- _Problem requirements_: Each line from the one containing "This screenshot has height=671, width=803." through the last line of the material below is to be transcribed exactly, with nothing else included.
◇ ◇ ◇ ◇ ◇
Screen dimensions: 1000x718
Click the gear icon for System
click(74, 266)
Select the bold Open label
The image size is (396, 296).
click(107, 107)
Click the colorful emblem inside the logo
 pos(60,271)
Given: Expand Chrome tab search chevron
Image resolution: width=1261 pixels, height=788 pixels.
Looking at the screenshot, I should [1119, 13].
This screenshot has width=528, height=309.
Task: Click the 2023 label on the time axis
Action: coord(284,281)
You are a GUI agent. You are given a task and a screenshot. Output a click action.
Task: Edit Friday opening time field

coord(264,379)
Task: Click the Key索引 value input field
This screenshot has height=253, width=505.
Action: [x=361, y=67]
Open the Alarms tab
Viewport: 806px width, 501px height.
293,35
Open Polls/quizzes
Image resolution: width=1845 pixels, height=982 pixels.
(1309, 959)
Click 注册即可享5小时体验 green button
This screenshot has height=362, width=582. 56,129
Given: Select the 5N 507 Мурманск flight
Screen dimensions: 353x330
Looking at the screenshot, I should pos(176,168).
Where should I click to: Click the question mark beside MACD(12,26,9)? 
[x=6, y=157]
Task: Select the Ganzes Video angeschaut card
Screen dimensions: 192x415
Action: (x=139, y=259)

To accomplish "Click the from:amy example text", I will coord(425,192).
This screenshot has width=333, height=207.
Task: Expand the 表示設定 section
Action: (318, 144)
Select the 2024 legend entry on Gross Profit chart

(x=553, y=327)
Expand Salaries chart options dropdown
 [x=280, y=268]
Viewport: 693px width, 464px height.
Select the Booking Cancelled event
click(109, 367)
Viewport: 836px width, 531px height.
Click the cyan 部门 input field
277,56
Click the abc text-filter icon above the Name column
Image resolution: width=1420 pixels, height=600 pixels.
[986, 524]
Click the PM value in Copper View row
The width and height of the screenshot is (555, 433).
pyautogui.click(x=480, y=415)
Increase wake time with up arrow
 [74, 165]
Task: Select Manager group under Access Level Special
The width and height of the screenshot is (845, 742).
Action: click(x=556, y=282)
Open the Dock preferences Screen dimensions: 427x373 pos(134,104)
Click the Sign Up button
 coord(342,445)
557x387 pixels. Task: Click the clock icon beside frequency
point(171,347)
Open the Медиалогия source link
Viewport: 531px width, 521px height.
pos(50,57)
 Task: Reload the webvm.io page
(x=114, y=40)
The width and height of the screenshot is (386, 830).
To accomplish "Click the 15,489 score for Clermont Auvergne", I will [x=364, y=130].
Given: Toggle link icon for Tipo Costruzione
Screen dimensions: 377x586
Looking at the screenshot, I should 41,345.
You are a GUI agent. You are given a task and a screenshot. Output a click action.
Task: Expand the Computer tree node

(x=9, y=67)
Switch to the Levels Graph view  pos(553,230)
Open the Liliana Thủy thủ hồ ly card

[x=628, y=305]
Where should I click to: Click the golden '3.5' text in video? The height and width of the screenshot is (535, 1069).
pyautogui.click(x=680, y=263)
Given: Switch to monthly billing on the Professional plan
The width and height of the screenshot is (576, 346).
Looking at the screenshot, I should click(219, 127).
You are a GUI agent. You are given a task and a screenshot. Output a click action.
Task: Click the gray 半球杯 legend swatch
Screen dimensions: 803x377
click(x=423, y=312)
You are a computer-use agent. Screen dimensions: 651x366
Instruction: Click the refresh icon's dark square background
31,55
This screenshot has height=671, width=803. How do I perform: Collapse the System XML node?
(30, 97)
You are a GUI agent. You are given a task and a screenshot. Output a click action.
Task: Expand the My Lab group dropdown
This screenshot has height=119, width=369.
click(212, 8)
◇ ◇ ◇ ◇ ◇
- _Reply to the exercise_:
This screenshot has height=671, width=803. How do I perform: Collapse the System XML node?
(30, 97)
You are a GUI agent. You are given a task and a screenshot. Output a click action.
Task: Expand the My Lab group dropdown
This screenshot has height=119, width=369.
click(212, 8)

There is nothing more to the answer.